[Stored data]

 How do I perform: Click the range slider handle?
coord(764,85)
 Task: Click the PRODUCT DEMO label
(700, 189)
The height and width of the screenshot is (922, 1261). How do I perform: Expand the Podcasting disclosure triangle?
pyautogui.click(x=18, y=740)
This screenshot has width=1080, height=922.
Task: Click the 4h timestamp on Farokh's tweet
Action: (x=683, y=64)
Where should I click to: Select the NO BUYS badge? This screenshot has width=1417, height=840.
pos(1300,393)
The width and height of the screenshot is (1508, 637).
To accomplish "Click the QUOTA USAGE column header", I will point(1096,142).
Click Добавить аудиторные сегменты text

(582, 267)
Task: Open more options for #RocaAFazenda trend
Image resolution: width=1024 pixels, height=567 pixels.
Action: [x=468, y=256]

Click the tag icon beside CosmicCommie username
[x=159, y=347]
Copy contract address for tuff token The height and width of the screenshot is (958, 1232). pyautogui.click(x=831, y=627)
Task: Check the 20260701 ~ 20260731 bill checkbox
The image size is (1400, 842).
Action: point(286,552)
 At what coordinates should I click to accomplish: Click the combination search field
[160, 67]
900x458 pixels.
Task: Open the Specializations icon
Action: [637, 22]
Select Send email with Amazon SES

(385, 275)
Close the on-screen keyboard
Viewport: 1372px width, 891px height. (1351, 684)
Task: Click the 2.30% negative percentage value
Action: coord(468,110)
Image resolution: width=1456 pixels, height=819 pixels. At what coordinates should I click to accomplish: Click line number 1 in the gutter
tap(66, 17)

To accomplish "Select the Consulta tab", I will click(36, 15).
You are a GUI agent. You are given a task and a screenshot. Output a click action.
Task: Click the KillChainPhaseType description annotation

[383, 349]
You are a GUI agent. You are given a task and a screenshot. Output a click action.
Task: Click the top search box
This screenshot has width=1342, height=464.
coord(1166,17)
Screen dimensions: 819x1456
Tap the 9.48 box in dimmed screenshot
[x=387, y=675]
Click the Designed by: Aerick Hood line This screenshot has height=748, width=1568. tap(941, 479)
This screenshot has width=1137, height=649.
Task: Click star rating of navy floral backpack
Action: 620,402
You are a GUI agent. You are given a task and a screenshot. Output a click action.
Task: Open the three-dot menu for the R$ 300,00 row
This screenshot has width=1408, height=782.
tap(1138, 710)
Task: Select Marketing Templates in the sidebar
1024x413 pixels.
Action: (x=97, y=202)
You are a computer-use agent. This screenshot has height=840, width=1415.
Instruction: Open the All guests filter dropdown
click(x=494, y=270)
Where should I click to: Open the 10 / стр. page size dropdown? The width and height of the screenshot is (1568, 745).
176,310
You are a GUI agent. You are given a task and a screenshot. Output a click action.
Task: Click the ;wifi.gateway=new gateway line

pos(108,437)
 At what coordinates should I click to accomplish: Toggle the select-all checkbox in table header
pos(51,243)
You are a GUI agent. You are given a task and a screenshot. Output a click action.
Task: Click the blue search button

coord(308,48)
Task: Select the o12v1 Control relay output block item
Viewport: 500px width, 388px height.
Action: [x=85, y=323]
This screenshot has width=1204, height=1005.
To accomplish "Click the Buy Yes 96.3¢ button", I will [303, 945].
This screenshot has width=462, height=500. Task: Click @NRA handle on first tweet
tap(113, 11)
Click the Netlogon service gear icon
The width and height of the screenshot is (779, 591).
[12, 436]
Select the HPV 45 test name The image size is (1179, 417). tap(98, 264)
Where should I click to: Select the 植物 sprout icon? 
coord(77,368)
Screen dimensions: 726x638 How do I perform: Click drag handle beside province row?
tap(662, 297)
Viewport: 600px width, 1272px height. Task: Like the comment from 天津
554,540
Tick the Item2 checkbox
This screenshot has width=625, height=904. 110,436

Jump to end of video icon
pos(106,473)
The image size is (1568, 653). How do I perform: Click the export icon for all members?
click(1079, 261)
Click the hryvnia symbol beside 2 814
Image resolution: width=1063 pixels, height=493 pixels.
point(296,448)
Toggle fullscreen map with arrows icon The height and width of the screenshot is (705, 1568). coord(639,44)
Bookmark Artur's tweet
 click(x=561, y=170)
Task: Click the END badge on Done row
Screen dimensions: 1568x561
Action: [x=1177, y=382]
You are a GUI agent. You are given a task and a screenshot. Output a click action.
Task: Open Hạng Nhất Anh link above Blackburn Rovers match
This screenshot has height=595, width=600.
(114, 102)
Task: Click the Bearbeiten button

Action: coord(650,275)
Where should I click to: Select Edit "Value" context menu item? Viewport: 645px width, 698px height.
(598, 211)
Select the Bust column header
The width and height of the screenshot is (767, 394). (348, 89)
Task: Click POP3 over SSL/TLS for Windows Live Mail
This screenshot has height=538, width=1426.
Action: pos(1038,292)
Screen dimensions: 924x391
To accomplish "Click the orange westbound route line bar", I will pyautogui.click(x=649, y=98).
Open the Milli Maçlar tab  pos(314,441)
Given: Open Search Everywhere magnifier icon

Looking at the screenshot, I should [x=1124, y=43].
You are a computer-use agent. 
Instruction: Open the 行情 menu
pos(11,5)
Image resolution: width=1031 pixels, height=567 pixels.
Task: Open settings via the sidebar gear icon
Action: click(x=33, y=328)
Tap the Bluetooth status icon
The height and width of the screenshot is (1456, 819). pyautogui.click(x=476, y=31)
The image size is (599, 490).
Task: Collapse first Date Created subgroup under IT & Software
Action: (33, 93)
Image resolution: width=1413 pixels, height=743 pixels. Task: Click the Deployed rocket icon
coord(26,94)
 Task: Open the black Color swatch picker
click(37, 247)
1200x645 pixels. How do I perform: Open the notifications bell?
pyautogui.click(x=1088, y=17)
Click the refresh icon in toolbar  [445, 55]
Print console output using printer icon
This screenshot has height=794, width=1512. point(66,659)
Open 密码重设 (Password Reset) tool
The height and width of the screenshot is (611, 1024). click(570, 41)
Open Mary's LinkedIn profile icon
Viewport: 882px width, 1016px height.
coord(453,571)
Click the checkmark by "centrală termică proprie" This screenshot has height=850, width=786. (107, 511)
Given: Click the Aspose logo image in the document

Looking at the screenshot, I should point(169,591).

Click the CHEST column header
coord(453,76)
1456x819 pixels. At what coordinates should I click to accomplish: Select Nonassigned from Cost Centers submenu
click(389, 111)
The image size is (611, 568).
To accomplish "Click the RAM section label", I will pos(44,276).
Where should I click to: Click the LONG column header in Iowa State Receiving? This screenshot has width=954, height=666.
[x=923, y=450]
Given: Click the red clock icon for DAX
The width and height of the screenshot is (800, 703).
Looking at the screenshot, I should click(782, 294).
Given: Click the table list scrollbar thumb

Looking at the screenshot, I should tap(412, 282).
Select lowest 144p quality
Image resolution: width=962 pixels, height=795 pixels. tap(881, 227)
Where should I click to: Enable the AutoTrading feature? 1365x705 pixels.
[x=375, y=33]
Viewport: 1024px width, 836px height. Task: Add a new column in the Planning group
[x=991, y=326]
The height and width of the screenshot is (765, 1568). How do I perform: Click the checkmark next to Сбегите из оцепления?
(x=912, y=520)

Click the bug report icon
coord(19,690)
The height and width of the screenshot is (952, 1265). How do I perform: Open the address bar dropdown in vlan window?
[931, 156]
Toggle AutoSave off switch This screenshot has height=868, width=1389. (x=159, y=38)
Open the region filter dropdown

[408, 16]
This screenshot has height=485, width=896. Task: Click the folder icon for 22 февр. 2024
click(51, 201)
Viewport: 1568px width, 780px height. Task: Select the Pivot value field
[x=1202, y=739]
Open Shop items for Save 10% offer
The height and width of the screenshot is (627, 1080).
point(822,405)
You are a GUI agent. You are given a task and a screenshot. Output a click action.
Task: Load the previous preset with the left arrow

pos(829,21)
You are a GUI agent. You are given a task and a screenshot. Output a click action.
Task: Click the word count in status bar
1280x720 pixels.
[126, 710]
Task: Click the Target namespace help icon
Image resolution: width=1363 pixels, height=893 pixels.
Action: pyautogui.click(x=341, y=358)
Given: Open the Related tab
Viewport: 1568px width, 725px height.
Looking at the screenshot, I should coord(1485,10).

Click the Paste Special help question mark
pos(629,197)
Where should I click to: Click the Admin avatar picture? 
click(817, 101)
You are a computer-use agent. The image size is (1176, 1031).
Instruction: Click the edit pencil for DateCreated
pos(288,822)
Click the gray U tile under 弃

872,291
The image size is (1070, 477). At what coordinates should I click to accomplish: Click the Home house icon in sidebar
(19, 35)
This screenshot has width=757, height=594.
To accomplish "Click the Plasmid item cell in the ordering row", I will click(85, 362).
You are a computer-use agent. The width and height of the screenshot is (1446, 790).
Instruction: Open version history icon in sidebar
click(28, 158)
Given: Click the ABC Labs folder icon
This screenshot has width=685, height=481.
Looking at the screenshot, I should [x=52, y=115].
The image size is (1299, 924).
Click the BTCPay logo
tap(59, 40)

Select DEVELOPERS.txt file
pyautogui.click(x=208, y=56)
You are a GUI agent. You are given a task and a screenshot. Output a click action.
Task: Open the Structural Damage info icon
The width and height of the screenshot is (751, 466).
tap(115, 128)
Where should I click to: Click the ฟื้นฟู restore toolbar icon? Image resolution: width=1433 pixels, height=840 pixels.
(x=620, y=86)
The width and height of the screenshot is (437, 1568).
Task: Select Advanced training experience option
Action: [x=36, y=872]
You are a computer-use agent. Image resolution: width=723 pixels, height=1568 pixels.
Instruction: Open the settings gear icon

TASK GOAL -> Across the entries, how many lines include the string "computer"? The answer should be only a number.

REPLY -> 5